Please print every record below exactly as it appears, but leave out the pictures.

STUDY MATERIAL Start Marker

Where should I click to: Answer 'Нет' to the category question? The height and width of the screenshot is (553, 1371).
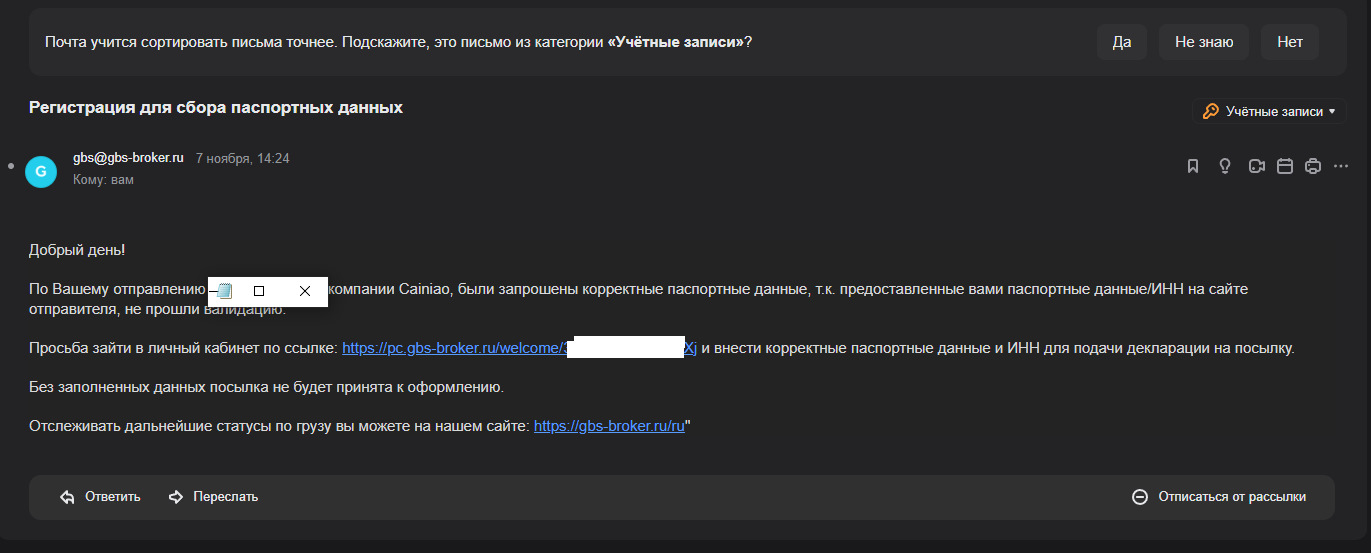pos(1289,42)
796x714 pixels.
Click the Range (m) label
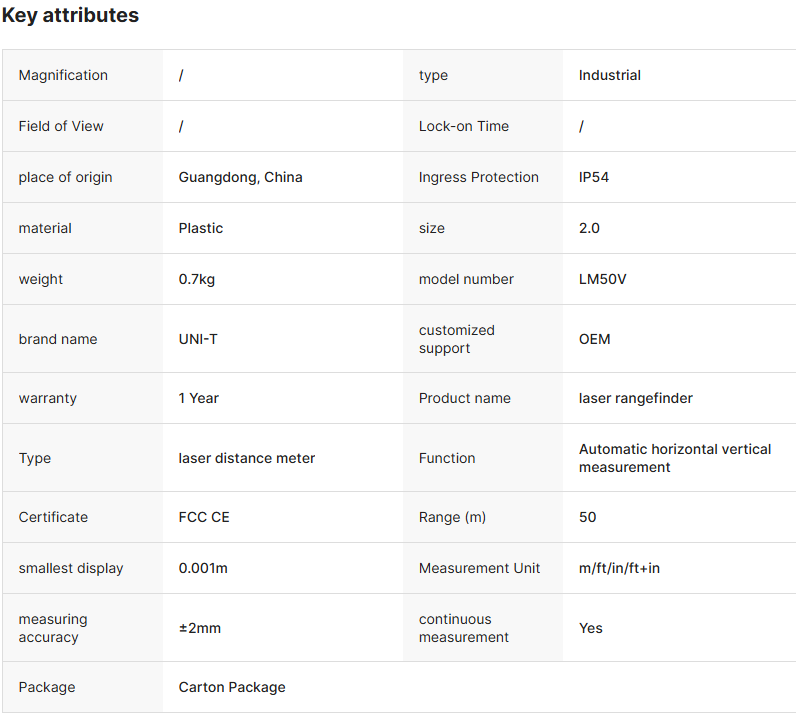click(452, 517)
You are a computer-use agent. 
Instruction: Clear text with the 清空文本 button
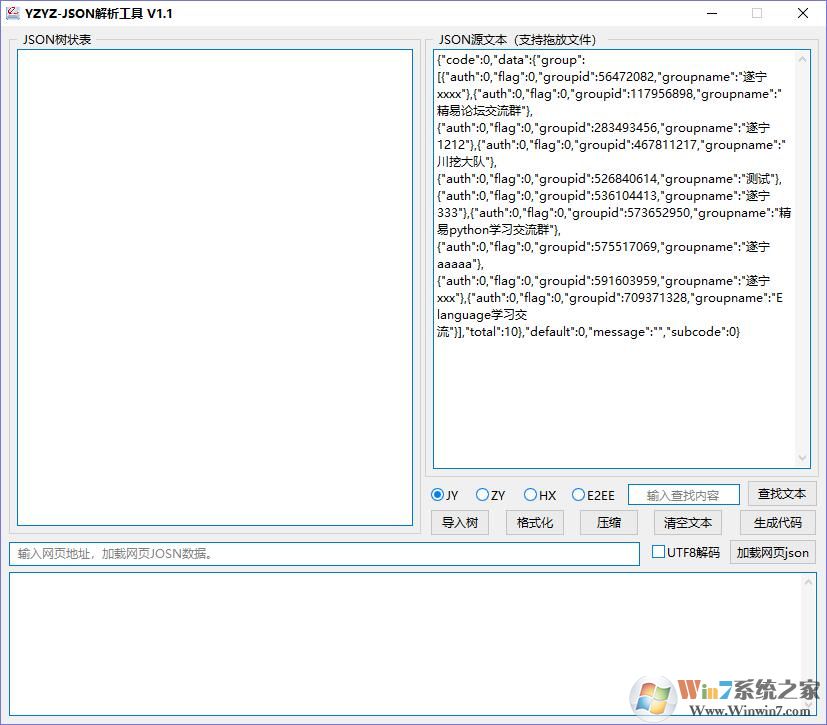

STUDY MATERIAL End Marker

**ANSWER FOR THIS EXERCISE**
Where should I click to: Answer 'Нет' to the category question? The height and width of the screenshot is (553, 1371).
pos(1289,42)
796x714 pixels.
Click the Range (m) label
click(452, 517)
You are a computer-use agent. 
Instruction: Clear text with the 清空文本 button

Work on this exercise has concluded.